LIH

LIH is a combinatorial optimization framework that combines deep reinforcement learning with a self-attention-based architecture, leveraging learned improvement heuristics and policy network-guided local search to derive high-quality solutions for routing problems.

lih

LIHInitialization

Bases: Initialization

Methods: Initialization_tool

  • The Initialization_tool is used to generate initial solutions and calculate the length of these solutions. For the TSP (Traveling Salesman Problem), initial solutions are generated via the random initial method; for the CVRP (Capacitated Vehicle Routing Problem), initial solutions are generated using the nearest insertion method.

LIHIteration

Bases: Iteration

Methods:

  • 2-opt: It improves the solution with the 2-opt operator under given iterations.

LIHPolicy

  • class LIHPolicy:

    def __init__(
        self,
        env_name: str = "tsp",  
        embed_dim: int = 128,
        init_embedding: nn.Module = None,
        num_heads: int = 1,
        qkv_dim: int = 128,
        num_encoder_layers: int = 3,
        normalization: str = "batch", 
        feedforward_hidden: int = 512,
        **kwargs
    )

LIHModel

LIH is based on the Transformer architecture.
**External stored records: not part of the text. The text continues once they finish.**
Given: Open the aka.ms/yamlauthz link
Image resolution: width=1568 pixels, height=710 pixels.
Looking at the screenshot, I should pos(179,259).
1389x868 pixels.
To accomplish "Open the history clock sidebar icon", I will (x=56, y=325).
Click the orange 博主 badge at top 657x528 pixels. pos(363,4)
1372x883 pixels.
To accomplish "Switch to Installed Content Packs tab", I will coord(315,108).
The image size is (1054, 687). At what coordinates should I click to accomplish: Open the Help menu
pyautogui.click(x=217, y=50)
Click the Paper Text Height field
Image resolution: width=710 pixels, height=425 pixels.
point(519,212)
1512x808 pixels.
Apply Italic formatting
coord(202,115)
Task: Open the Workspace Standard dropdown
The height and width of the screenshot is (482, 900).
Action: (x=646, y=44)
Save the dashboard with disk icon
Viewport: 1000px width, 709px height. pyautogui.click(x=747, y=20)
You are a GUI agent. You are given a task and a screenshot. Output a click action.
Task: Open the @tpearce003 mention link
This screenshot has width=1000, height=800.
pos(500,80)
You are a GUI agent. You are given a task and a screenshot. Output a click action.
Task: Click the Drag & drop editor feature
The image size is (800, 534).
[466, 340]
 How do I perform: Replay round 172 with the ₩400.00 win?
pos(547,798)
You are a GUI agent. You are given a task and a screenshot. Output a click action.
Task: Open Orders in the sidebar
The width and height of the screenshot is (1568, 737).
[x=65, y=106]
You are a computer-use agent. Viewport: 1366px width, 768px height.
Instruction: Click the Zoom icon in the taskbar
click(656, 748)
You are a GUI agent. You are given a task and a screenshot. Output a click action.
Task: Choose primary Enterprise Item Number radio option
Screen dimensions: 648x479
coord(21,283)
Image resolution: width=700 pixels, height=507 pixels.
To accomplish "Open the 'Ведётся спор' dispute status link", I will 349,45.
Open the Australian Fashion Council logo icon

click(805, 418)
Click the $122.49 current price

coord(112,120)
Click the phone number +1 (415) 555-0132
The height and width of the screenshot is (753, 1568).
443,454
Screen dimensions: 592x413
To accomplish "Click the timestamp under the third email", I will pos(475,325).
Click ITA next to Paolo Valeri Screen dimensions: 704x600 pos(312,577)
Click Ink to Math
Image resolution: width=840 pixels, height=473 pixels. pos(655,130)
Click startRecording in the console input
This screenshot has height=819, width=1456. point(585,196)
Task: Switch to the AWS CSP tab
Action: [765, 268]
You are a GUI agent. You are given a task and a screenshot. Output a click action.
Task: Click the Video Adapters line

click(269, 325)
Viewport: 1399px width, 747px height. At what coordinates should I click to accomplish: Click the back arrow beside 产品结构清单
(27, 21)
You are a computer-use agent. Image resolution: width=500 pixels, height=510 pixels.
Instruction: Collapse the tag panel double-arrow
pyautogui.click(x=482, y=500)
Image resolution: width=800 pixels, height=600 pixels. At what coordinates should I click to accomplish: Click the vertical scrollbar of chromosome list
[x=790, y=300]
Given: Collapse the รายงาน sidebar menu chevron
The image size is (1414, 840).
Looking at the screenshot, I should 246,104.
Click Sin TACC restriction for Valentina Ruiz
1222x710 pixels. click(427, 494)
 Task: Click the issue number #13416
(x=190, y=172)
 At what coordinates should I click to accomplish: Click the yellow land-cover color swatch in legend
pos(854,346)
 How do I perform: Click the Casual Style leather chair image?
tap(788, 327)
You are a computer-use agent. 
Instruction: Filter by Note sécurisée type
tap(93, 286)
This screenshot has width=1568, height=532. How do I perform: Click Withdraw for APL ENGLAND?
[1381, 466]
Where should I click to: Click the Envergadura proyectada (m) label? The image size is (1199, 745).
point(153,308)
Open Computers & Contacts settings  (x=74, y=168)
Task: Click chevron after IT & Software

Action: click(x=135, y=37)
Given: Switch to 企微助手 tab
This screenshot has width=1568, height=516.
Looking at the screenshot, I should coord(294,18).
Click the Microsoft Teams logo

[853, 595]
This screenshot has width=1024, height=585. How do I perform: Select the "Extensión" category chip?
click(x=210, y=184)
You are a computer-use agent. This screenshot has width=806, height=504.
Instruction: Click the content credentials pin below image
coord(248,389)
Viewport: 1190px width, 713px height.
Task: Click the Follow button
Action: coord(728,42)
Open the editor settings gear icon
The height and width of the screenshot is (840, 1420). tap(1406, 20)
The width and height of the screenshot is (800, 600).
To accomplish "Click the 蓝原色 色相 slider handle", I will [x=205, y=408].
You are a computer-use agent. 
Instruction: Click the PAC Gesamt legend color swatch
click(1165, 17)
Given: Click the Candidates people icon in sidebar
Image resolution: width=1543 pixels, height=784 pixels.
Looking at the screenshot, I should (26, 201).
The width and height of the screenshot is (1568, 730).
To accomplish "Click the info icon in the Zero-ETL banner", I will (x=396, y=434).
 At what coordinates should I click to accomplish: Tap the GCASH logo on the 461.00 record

In the encoder, it employs single-head attention, while in the decoder, full-graph maxpooling is added as supplementary information.

Usage

You can run the following command lines to execute the code.

python train.py settings=lih_settings mode=train problem={problem} settings.module.T={T} settings.module.n_step_return={n_step_return}
python train.py settings=lih_settings mode=train problem=tsp
python train.py settings=lih_settings mode=train problem=tsp settings.module.T=200 settings.module.n_step_return=4
problem scale T n_step_return
tsp 20 200 4
50 200 4
100 200 4
cvrp 20 360 10
50 480 12
100 480 12

Tasks

Supported Tasks: TSP, CVRP

Required Data Generator:

Policy

main loop

  • LIH starts by randomly generating an initial solution. The neural network then selects a pair of nodes for the 2-opt operation to improve the solution iteratively.

  • In the CVRP problem, each node is represented by a 7-dimensional vector, formed by concatenating the previous node $x_{t-1}$, the current node $x_t$, the next node $x_{t+1}$, and the demand.

Training

LIH applies autoregressive reinforcement learning class ARREINFORCELightning() for training.

training paradigm

  • TSP is trained using the A2C algorithm.

  • CVRP is trained using the PPO algorithm

  • Both of the training processes apply multi-step discounted rewards to improve stability and learning efficiency.